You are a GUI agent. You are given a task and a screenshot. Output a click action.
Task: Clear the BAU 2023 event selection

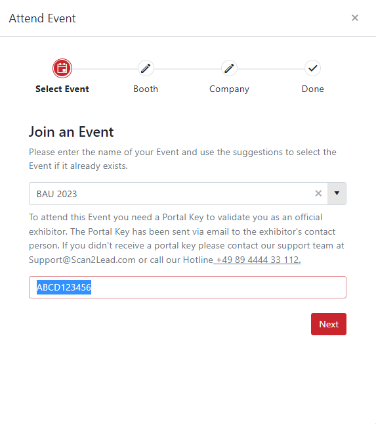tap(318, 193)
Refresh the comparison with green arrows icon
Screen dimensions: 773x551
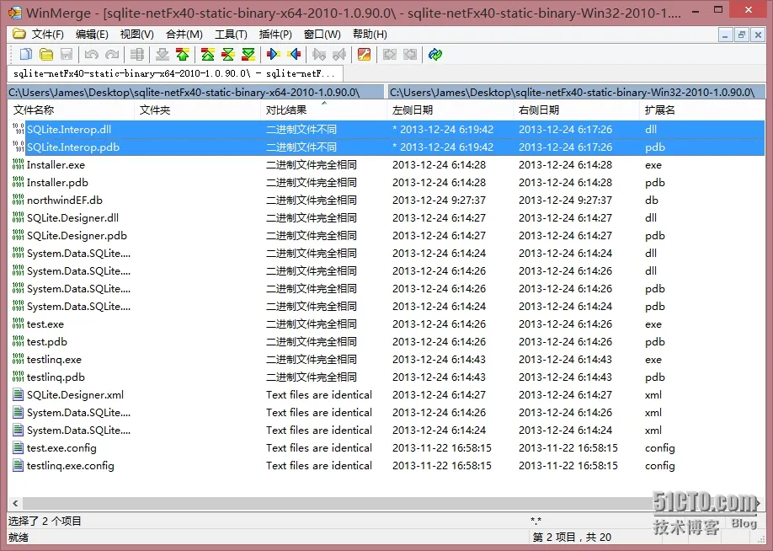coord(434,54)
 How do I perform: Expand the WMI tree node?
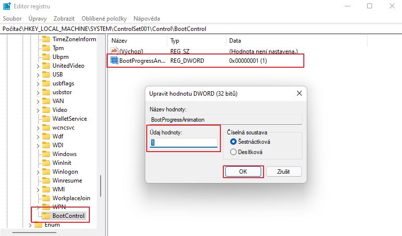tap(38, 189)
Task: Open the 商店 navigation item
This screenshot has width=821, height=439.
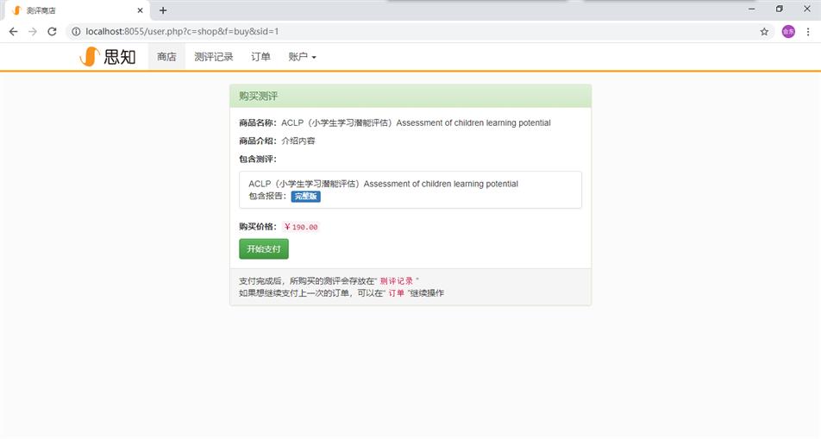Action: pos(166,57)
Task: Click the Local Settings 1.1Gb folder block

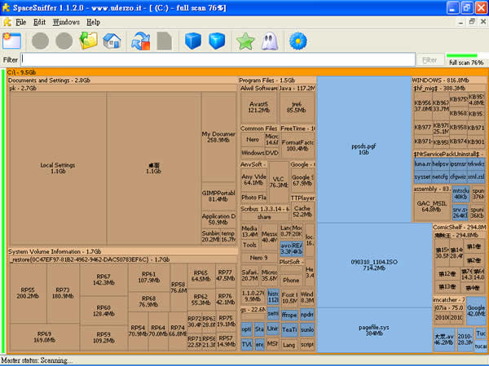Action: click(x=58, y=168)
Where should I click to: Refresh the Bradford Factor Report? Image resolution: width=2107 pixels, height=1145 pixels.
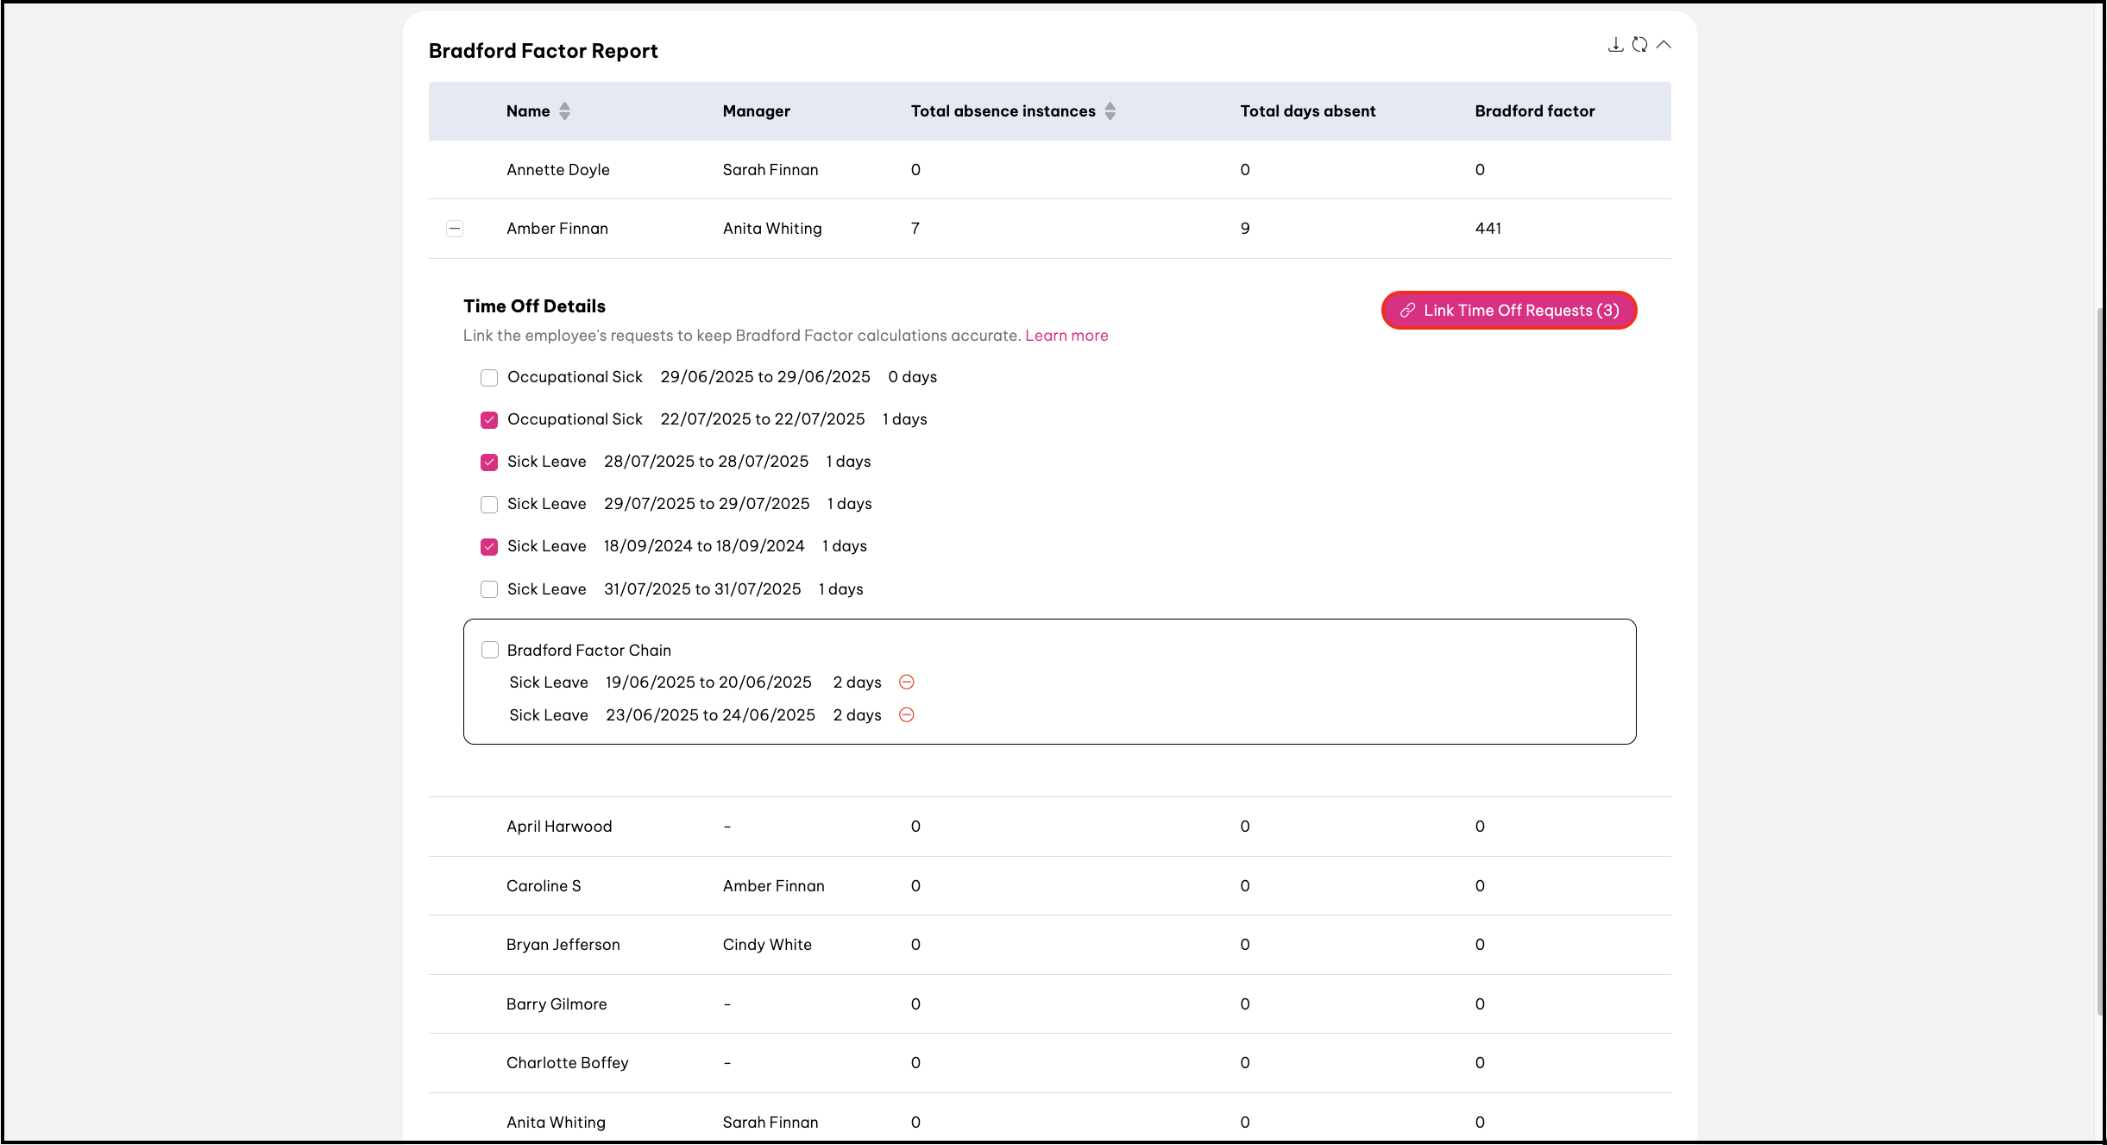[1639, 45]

::::::::

[Task description]
Reproduce the text of all six entries above word for word, leaving out the pictures.

[Answer below]
You are a GUI agent. You are given a task and a screenshot. Output a click action.
Task: Clear the BAU 2023 event selection

tap(318, 193)
Refresh the comparison with green arrows icon
Screen dimensions: 773x551
coord(434,54)
 How do I perform: Expand the WMI tree node?
tap(38, 189)
Task: Open the 商店 navigation item
This screenshot has width=821, height=439.
Action: pos(166,57)
Task: Click the Local Settings 1.1Gb folder block

Action: click(x=58, y=168)
Where should I click to: Refresh the Bradford Factor Report? Image resolution: width=2107 pixels, height=1145 pixels.
[1639, 45]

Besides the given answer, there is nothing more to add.